7) Using Your Camera’s Built-in Pop-up Flash Put simply, you should try to avoid using your camera's naked pop-up flash at all costs. It’s small and right on top of the camera, so it creates a very harsh and unflattering light. Smaller light sources create harder light, which results in strong shadows, not ideal for capturing beautiful portraits of your family. Many new photographers use this flash because it sometimes appears to 'pop up' by itself, but it’s stuck on your camera and can’t be rotated, so the direction of the light is always frontal. This flattens your subject, removing depth and tone.
Solution: Try experimenting with ISO to determine whether or not you actually need to use flash. In many cases, raising the ISO just a little will give you enough light to capture your scene. If you absolutely must use flash, or are interested in learning more about it, invest in a Speedlight or portable flash. One that can rotate up, down, left and right is ideal. This will allow you to bounce the flash off objects (such as the wall or ceiling), creating a larger, directional light source, which is much softer and more flattering.
8) Going Too Quickly In a world of digital photography, we are often tempted to snap away like paparazzi, and not pay attention to what we are actually doing. How many times have you frantically taken 20 photographs of the same scene, only to realise (later, when reviewing them at home) that there was a huge, ugly dumpster in the background of every single shot? If only you’d taken one step to the left, or zoomed in a bit, you could have avoided this distraction! Taking your time and reviewing your images on sight not only improves your skills rapidly, but also allows you to make changes that are impossible to make in post production (a change in focus or angle, for example).

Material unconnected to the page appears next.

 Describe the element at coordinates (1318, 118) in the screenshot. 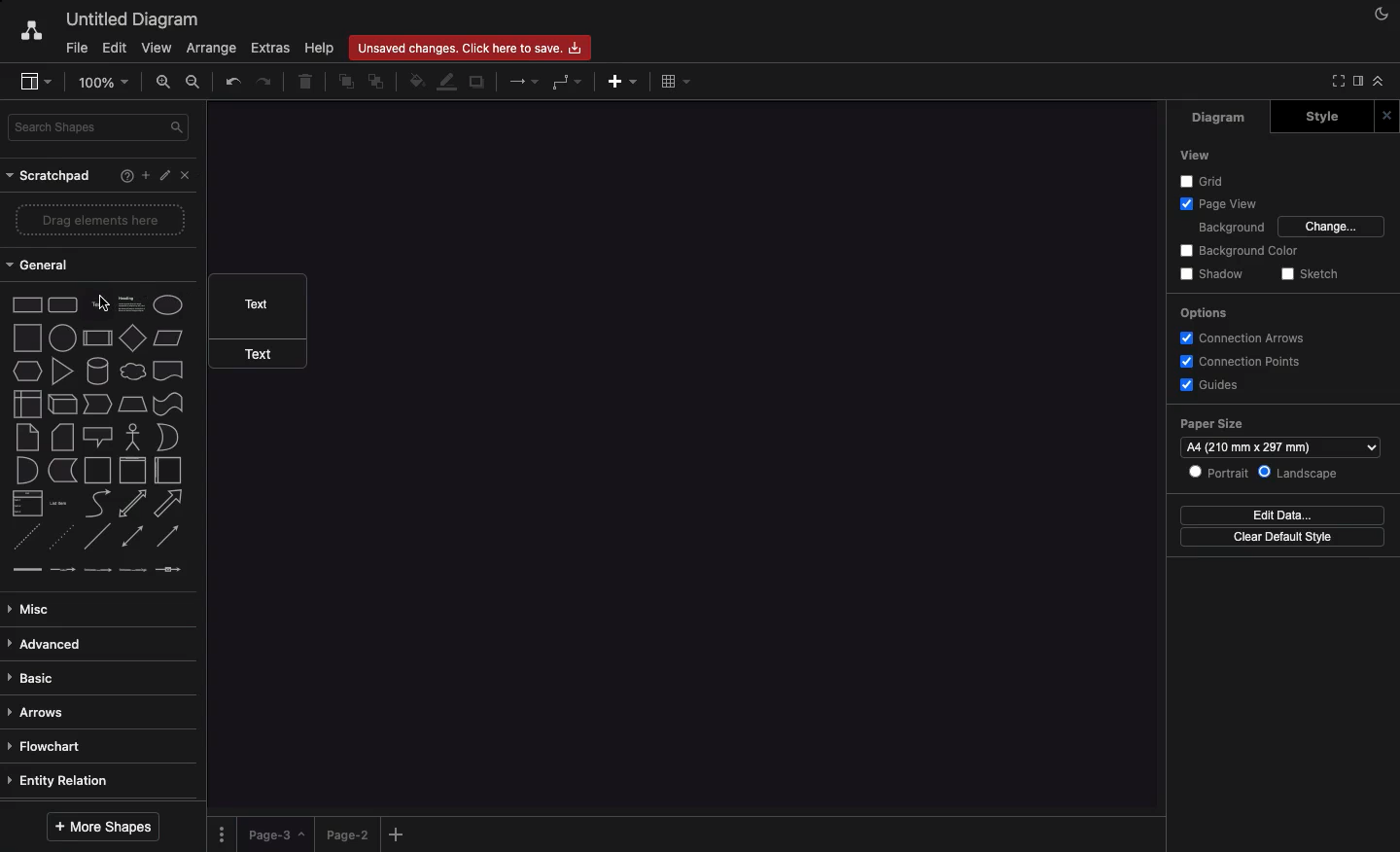

I see `Style` at that location.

Solution: Slow down! Take one frame at a time. Really think about everything in that picture. Look at the subject, the foreground and the background. Only press the shutter when everything looks right. And once you've pressed the shutter, look closely at the image you’ve taken. Is there anything you can do to improve it while you’re still on location?
9) Not Shooting Enough Probably the biggest mistake beginner photographers make is not taking enough photos. Don’t make excuses like not having time, being too tired, not being “good enough”, or being uninspired. Without practice, you’re not going to learn any new techniques, or build on the skills you already have. The only way to overcome these excuses is to get out there and shoot!

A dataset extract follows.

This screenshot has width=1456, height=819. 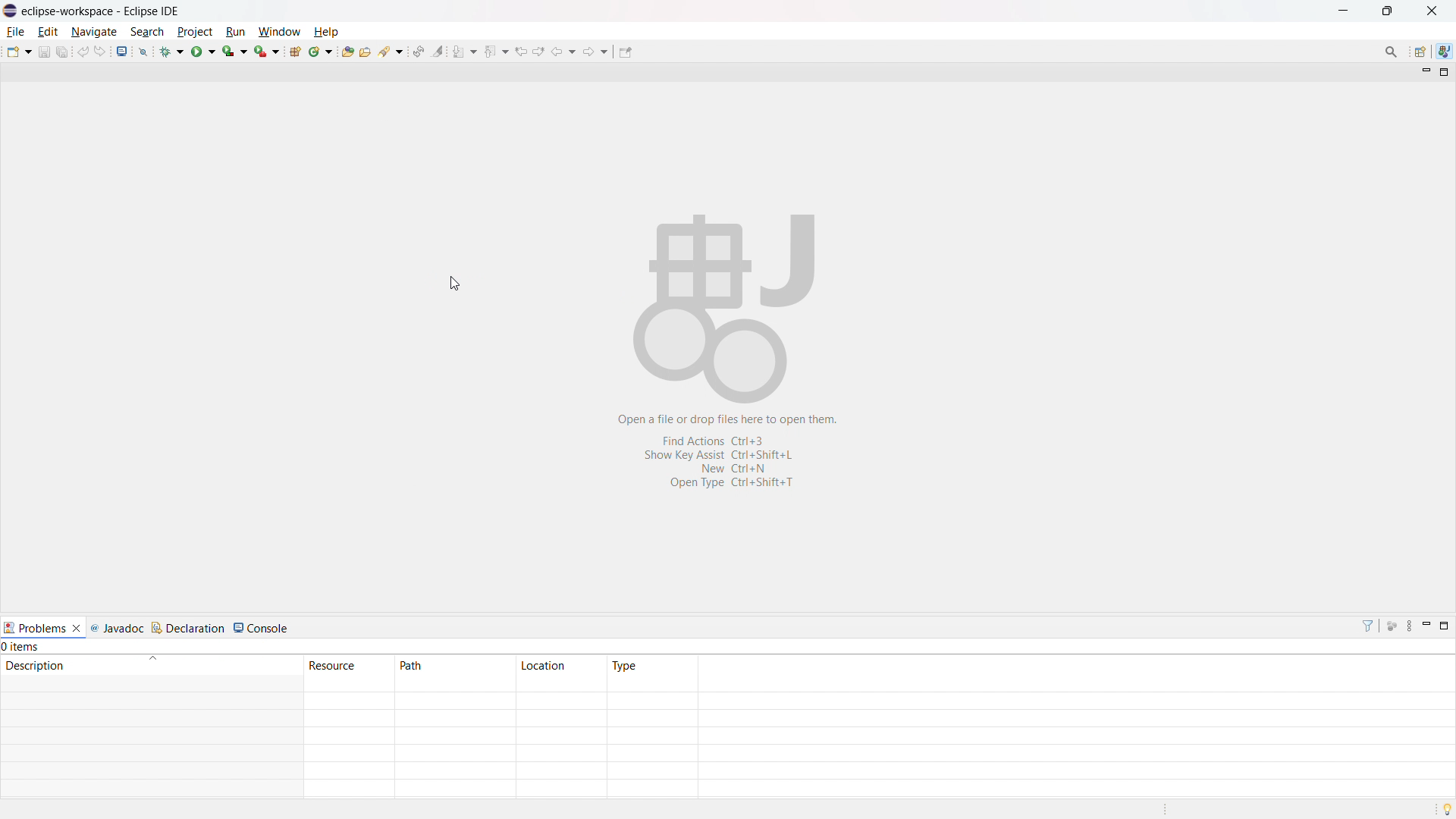 I want to click on java, so click(x=1445, y=50).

Solution: Commit to shooting something on a regular basis. Whether that’s going to a particular place to capture its mood, vowing to take a self portrait once per month or taking one considered picture each day, make time for yourself to practice your craft. If you think you don’t have time, schedule some. Sometimes photographers find getting involved in projects, such as Project 365 or Project 52, help to keep them motivated. The worst thing to do is to shoot irregularly. So pick up the camera, and get busy!